WASHINGTON (RNS)—The abuse allegations at Penn State seem unthinkable—revered assistant coach and prominent community activist Jerry Sandusky preying on eight children. But such abuses of trust play out across the country over and over again.
Experts say respected people who set up charitable or social groups for children, only to be implicated in some form of child sexual abuse, are a frightening reality.
"I call them 'institutions of trust,'" said Portland, Ore., attorney Kelly Clark, who has represented more than 300 sex abuse victims.
Some predators are so tacitly trusted "that when something like this happens, the instinctive reaction is: 'That can't happen here. We can't allow the mission to be compromised,'" he said.

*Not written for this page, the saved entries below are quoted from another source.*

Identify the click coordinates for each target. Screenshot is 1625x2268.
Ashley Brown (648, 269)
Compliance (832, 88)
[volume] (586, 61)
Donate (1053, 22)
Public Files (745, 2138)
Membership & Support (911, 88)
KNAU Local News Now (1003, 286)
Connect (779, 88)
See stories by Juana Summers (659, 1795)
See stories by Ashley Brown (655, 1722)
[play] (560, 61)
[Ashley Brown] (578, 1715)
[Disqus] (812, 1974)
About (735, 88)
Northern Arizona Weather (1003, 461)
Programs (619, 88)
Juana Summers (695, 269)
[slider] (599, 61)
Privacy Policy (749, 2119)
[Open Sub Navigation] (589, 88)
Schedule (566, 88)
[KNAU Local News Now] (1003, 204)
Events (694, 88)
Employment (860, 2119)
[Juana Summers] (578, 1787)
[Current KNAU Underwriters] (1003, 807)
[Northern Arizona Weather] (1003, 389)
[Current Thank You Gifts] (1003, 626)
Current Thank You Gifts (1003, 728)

Abuse experts say the common denominators in many such crimes are parents willing to allow noted people to have unrestricted access to their kids. Among recent cases:
• A Utah judge recently sentenced a 70-year-old orphanage co-founder to three consecutive terms of five years to life in prison after he pleaded guilty to three counts of abuse. Lon Kennard originally faced 43 counts dating to 1995, but most charges were drop-ped as part of a plea deal. Kennard's victims were among six children adopted from Ethiopia, where he and his wife helped establish an orphanage.

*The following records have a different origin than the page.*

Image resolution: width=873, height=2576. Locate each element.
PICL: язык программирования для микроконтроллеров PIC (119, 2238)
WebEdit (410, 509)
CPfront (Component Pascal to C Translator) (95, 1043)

• A Miami jury returned a $100 million verdict against a retired Roman Catholic priest ac-cused of sexually abusing dozens of boys since the 1980s in the city's Little Haiti neighborhood. More than 20 people say Neil Doherty, 68, trolled for victims wearing his priest's collar.
• In Portland, Ore., last year, a jury awarded a 38-year-old former Boy Scout $1.4 million, finding the national Boy Scouts of America and a local council negligent in a sex abuse case involving an assistant scoutmaster and convicted pedophile.
"A pedophile is going to go where they have access to children," said Richard Serbin, an Altoona, Pa., attorney who has represented 150 clergy sex abuse victims statewide since 1987. He said the Penn State allegations parallel the Catholic Church scandals—a trusted institution playing host to a pedophile. In each case, he said, the institution unwittingly lent predators access and respectability.
Washington, D.C., journalist Patrick Boyle, author of the 1994 book Scout's Honor: Sexual Abuse in America's Most Trusted Institution, said reaction to the Catholic Church's sex abuse complaints and those against the Boy Scouts of America were similar.
"In both cases, there was a lot of willful ignorance among the higher-ups," he said. "They almost tried not to know things."
Penn State head football Coach Joe Paterno's response to sex abuse suspicions was "disappointing," Serbin said. Paterno allegedly reported the incident to a supervisor without summoning the police or pursuing the matter further.
"It appears to me that no one wanted to ask the pertinent questions," Serbin said.
Clark also sees similarities to the sex abuse complaints against the Boy Scouts—he estimates that about 50 to 60 involving Scouts are pending in courts nationwide.
"I call it 'borrowed credibility,'" Clark said. "If it was Smilin' Joe's Day Care Center, I might not leave my kid there. But it's the Boy Scouts, so I'm going to let my kid go with this troop and three or four or five adult men, some of whom I don't know. I might not trust them, but I trust the Boy Scouts."
Boy Scouts of America spokesman Deron Smith said that in 101 years, 150 million young men have been Scouts.
Smith said the organization takes abuse seriously. Since 1990, he said, the Boy Scouts have included a pamphlet titled "How to Protect Your Children" in every handbook, and adult leaders regularly are required to take youth protection training.
"Before they ever get into the program and certainly after they're in the program, we want this to be a point of discussion," Smith said.
Since 2003, the Boy Scouts of America has required criminal background checks of all new volunteers; it also requires at least two adults to supervise all activities.
It also requires mandatory reporting—to the police and local Scouting council—of "any reasonable suspicion of inappropriate conduct with youth."
In the Penn State case, Boyle said, "everybody seems to have done the minimum, instead of doing the maximum or more, which is what we'd expect of these institutions."
"If you can give 110 percent on the field, why can't you give 110 percent for the victims?"